As he fought a losing battle with cancer, Keith Jerome made a Chester County funeral director his power of attorney, and directed him to donate his estate to three charities.

Instead, prosecutors in the state Attorney General’s Office said Thursday, the director, Kenneth Neeld Jr., pocketed the money, spending it on personal expenses including vacation rentals, parking tickets, and his daughter’s orthodontist bills. And since Jerome’s death in September 2016, only two of his designated nonprofits received donations in his name, in amounts that were mere fractions of the nearly $258,000 prosecutors say they were set to receive.
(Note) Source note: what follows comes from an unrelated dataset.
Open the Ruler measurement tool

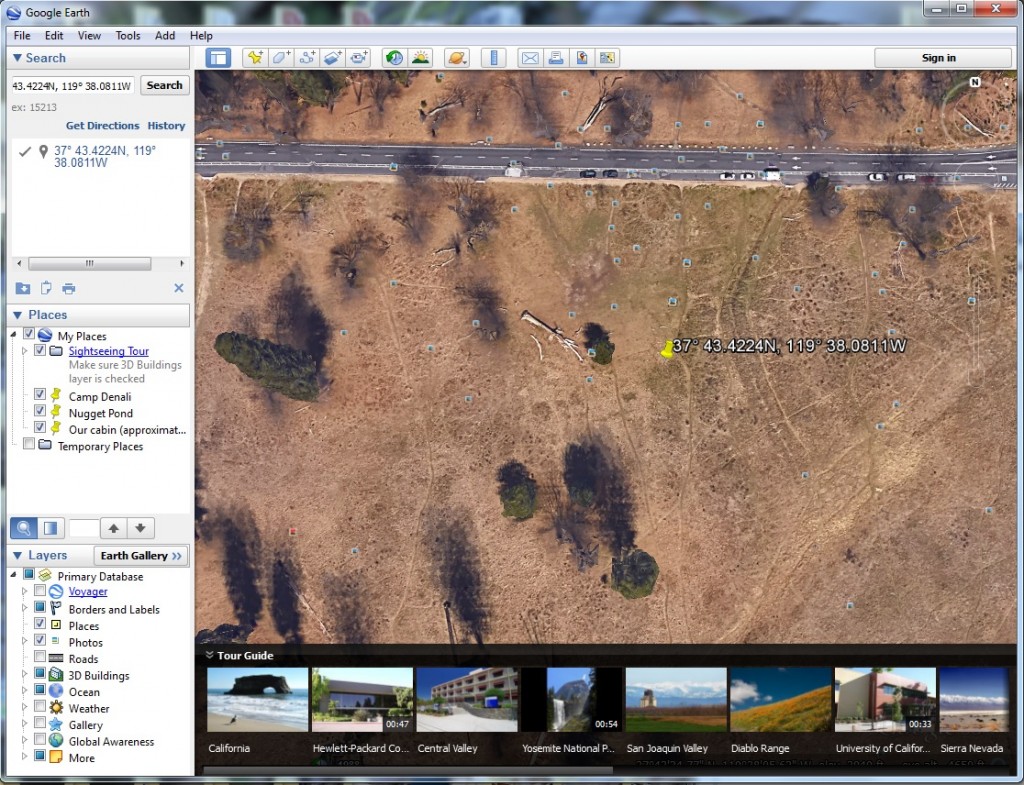(x=493, y=57)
Neeld, 47, of King of Prussia, was arrested Thursday and charged with theft, forgery, insurance fraud, and related offenses. He was released on $50,000 unsecured bail.
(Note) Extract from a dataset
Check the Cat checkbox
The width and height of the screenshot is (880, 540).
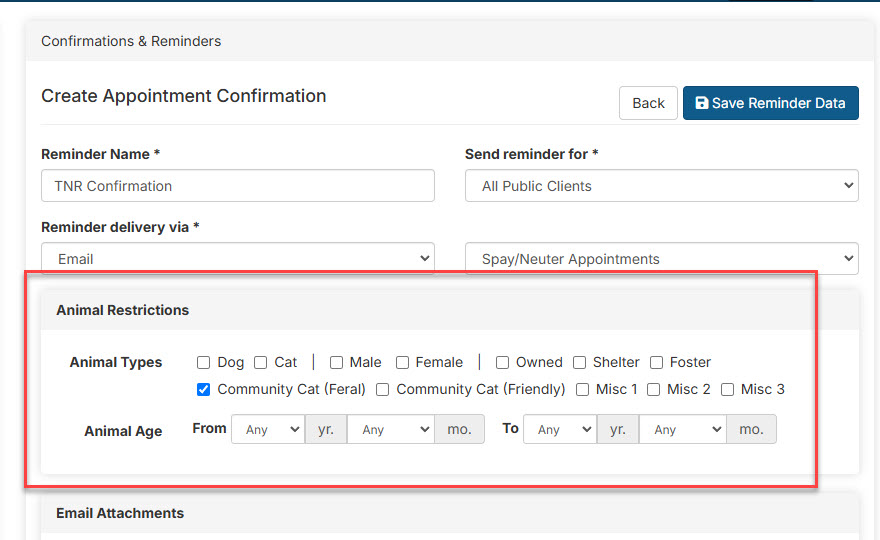[260, 363]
Neeld’s attorney, Eugene Tinari, described him as “a hardworking family man that strives to serve his clients in the funeral business,” and was surprised by the criminal charges.

“We’re reviewing the charging documents and our investigation is ongoing,” Tinari said. “We have to sift through the paperwork and see if there were some legitimate accounting errors that need to be rectified.”
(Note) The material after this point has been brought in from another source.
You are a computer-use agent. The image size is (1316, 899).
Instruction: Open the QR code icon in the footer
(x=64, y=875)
Jerome, 84, was unmarried, and had no children or living relatives when he died at a nursing home in Doylestown, the affidavit of probable cause for Neeld’s arrest said. In the months leading up to his death, Jerome contracted with Neeld through Neeld Family Funeral Care, the company he operated in Malvern.

Under the agreement that made Neeld his power of attorney, Jerome named three nonprofits as the only beneficiaries in his will: the Coatesville Senior Center; Amigos De Jesus, a charity that supports children in Honduras; and Zawadi Fund International, which works with children in Kenya.

Three years later, an insurance agency through which Jerome had purchased a life insurance policy contacted the state Attorney General’s Office, the affidavit said. Workers there were concerned that Neeld might have illegally withdrawn funds from Jerome’s annuity, and a criminal investigation was launched.

During that probe, investigators found that Neeld had repeatedly withdrawn money from accounts opened in Jerome’s name, sometimes writing checks to himself or his business, or hiding the transactions behind fabricated expenses related to Jerome’s estate, the affidavit said.

In one instance, prosecutors allege, Neeld provided an itemized bill for the purchase of a headstone and other funeral expenses for Jerome — totaling more than $14,000 — when Jerome’s body had been cremated for around $600, according to the affidavit.

The intended recipients of the estate funds, meanwhile, said they either didn’t receive money or received paltry donations: Zawadi Fund International, for instance, was given only $1,000 in Jerome’s name, the affidavit said.

Attorney General Josh Shapiro said his office has kept a close watch for cases like these throughout the state.

“Part of having a dignified end-of-life is the peace of mind knowing that your final wishes will be carried out — and it is despicable when that trust is violated for profit,” Shapiro said in a statement Thursday.